Long the center of intellectual life and leftist politics before the 1975-1990 civil war, this neighborhood of venerable six-story apartment buildings, leafy university campuses and teeming street life has been undergoing a renaissance of its own. A spate of new book-lined Wi-Fi cafes, contemporary art spaces, cozy bars, and eclectic music clubs are helping re-establish Hamra as the city’s most progressive, happening corner.
All along the diverse main drag, Hamra Street, fully black veiled Shiite Muslim matrons drift past dolled-up, miniskirted Christian women, and purveyors of Koranic literature share the pavement with slick bookshops selling French-language interior design tomes.
To find some of Hamra’s more interesting characters, you might begin by visiting the two-year-old Galerie Tanit, which has joined the older Agial Art Gallery in raising the profile of Hamra as a contemporary art center.
On an August afternoon the walls were decorated with several of large collages by Zena el-Khalil, a 34-year-old author and top Lebanese artist who has lived next to Hamra for years and rhapsodized about the neighborhood in a memoir, “Beirut, I Love You.”
In Ms. Khalil’s art, cut-outs of Lebanese, Syrian and Israeli characters and icons have been feminized with loads of glitter, fake flowers and rainbows. Plastic pistols have been covered in girly pink paint. But the superficial silliness of the works belie Ms. Khalil’s intelligence and compassion.
“I take objects of violence and aggression and über-masculinity and I kind of take them in and spit them out into my world, which is filled with love and beauty and peace,” Ms. Khalil said. “Death is a few steps away. And so I think that you develop a kind of humor or irony when you live in a situation like this, and it helps you get through life.”
Ms. Khalil offered a quick tip upon parting: Try some of Hamra’s new generation of cafes. For the Birkenstock brigades, the hangout of choice is Bread Republic, a two-year-old bakery and cafe that hosts a small outdoor farmer’s market on Tuesdays. For the creative set, the new hub is T-Marbouta. Like a java-junkie speakeasy, the space is hidden away on the second level of a humdrum shopping mall (the Pavilion Center) in a ramshackle side street primarily frequented by old Lebanese women eager to snap up cheap plastic shoes.
Within the dark cafe, Gauloises cigarette smoke drifted among the paintings by local artists, exhaled by bespectacled grad students and media types who tap the keys on their MacBooks. The music of Fairouz, the great Lebanese diva, filtered quietly from the sound system.

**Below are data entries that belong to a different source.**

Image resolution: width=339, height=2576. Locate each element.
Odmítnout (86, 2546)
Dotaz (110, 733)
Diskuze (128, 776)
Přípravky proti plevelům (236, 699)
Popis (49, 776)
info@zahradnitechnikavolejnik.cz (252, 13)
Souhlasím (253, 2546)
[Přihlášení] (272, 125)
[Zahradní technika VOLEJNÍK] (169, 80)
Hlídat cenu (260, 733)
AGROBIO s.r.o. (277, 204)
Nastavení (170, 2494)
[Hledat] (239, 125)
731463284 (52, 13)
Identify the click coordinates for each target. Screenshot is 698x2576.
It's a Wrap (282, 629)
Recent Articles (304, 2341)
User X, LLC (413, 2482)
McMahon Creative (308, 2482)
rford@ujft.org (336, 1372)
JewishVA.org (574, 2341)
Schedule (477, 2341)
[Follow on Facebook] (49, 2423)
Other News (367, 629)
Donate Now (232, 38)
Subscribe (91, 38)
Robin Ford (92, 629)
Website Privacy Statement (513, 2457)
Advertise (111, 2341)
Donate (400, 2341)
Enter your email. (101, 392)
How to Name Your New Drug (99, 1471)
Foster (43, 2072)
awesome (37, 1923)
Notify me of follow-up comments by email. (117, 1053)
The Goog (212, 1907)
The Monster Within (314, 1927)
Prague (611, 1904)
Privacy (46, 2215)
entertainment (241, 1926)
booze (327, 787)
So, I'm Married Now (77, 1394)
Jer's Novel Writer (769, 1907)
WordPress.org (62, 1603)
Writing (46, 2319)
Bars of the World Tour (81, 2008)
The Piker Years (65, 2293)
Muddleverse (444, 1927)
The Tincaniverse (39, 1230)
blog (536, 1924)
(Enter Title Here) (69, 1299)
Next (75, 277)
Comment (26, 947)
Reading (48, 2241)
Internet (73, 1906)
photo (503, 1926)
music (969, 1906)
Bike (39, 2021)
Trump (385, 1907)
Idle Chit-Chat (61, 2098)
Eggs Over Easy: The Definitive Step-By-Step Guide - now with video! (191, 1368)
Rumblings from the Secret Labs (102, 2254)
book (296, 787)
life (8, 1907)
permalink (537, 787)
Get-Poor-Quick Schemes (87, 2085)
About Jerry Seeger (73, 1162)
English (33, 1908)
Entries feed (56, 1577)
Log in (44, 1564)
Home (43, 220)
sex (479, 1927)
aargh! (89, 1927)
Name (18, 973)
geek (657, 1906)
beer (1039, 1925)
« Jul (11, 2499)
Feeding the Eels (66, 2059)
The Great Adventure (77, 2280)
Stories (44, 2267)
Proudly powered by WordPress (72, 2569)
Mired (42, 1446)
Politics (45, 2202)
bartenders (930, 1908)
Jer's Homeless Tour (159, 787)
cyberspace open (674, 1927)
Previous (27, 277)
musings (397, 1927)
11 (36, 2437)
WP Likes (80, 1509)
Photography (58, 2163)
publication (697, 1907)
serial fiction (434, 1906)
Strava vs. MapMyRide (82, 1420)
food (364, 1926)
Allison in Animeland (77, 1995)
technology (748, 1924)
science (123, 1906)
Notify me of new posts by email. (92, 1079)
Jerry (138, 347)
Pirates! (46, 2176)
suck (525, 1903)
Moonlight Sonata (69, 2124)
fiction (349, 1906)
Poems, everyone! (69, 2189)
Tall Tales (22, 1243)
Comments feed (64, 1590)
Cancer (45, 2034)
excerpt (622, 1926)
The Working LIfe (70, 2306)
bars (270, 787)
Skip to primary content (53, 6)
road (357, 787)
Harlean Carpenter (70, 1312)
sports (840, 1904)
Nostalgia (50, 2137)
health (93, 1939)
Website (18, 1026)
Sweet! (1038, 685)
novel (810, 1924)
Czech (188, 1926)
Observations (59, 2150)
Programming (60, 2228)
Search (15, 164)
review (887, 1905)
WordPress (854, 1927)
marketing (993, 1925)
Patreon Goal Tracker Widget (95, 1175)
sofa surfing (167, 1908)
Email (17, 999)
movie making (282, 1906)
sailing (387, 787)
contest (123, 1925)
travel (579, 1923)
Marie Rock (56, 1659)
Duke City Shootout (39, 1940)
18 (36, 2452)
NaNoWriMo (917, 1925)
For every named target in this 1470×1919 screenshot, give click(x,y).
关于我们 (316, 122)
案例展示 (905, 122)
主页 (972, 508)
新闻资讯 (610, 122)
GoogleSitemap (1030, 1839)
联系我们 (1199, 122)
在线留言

“From the beginning, T-Marbouta has sought to be politically and socially engaged,” read the manifesto on the menu, in English. “An open cultural space where all could come to socialize, read, meet, surf the net, and discuss issues of the day.”
Hala Alsalman, a 32-year-old Canadian-Iraqi documentary filmmaker, sat on a vintage couch next to the cafe’s separate library, which has film screenings on Monday nights and offers an impressive buffet of books, CDs and DVDs.
She was in Beirut to document the rebuilding of the old, destroyed synagogue in downtown Beirut as part of a film project about Jews in the Middle East. Beirut’s Jewish community has dwindled to fewer than 100 people, she said, but the synagogue project has nonetheless won partial funding from Solidaire — the development corporation in charge of rebuilding much of Beirut’s downtown — and the green light from Hezbollah, the Shiite Muslim militant organization and political party.